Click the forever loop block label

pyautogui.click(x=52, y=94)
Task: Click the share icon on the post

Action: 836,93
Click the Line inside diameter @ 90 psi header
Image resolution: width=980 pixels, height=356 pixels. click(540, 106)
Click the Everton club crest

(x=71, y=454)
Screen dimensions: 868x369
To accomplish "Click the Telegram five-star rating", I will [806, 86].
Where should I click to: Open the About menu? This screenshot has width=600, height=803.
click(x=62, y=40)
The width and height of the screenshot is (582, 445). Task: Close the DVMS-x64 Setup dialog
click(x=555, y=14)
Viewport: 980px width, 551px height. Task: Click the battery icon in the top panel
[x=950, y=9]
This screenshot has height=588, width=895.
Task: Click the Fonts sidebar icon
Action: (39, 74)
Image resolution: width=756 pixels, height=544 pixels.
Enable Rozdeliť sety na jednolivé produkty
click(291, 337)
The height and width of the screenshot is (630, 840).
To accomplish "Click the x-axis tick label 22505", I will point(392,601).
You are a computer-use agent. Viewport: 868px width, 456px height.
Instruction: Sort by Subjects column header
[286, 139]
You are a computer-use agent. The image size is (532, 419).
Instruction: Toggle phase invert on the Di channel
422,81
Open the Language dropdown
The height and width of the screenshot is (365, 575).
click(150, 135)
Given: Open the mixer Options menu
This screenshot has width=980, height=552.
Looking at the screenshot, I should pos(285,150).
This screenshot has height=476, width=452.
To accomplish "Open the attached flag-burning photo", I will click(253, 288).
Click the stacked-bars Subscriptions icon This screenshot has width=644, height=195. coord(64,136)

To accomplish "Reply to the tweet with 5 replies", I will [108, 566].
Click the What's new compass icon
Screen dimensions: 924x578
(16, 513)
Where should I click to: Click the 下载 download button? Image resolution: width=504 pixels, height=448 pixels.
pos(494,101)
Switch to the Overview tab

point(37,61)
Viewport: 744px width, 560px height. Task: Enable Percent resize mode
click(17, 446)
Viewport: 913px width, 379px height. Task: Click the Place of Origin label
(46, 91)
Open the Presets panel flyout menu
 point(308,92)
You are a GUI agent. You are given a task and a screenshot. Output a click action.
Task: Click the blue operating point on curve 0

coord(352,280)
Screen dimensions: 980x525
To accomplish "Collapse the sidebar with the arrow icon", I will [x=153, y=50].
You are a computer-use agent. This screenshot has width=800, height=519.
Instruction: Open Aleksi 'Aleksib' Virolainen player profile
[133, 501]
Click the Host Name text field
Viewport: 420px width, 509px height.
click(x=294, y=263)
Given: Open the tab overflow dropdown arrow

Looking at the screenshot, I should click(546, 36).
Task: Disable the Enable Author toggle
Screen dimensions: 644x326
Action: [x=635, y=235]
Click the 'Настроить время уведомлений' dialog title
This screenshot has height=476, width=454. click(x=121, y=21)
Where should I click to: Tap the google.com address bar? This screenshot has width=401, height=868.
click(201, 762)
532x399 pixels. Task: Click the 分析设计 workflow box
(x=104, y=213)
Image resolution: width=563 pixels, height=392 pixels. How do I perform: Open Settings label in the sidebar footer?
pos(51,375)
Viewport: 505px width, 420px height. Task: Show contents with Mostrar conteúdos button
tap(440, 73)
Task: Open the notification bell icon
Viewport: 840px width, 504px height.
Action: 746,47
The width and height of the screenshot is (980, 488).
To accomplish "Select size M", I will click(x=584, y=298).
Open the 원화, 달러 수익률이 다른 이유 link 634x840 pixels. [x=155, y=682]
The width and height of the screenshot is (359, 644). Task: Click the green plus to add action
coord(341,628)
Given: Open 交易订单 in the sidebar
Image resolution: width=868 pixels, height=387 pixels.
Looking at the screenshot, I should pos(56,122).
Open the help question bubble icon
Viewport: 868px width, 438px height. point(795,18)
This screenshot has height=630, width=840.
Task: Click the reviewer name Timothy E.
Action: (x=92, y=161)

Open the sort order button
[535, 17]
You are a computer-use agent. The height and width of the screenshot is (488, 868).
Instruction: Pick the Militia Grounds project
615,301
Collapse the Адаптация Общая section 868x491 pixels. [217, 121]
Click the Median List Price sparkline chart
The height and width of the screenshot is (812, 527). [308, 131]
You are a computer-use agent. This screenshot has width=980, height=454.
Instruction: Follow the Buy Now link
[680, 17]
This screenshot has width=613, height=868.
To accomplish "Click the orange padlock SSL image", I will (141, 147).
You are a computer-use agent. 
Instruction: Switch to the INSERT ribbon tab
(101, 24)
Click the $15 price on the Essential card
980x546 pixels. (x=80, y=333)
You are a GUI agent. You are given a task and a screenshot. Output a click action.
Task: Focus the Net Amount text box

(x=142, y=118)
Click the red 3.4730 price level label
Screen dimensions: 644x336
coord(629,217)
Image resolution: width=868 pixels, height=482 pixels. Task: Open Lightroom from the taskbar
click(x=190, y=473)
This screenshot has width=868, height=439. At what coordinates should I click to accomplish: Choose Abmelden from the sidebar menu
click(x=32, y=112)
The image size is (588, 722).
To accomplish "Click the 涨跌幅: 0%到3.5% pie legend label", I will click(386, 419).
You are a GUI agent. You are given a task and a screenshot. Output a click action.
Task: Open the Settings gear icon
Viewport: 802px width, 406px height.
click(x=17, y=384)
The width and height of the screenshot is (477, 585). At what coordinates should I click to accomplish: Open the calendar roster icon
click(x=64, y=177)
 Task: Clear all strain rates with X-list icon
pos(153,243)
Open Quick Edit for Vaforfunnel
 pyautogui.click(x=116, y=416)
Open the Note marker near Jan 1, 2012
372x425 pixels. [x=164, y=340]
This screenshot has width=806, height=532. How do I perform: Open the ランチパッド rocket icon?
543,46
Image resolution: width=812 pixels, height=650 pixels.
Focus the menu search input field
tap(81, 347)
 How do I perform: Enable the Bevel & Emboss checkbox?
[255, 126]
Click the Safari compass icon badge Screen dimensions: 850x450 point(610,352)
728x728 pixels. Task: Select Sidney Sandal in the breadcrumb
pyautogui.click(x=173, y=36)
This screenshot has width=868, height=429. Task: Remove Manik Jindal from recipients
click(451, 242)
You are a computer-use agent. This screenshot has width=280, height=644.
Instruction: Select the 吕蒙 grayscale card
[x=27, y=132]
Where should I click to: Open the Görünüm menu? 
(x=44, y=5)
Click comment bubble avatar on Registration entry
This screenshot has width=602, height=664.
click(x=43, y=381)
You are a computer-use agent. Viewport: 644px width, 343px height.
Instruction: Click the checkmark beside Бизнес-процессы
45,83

▶ [THE TASK]: Your answer should be one number: how many lines in the material above contain the string "Collapse".

▶ [YOUR SOLUTION]: 2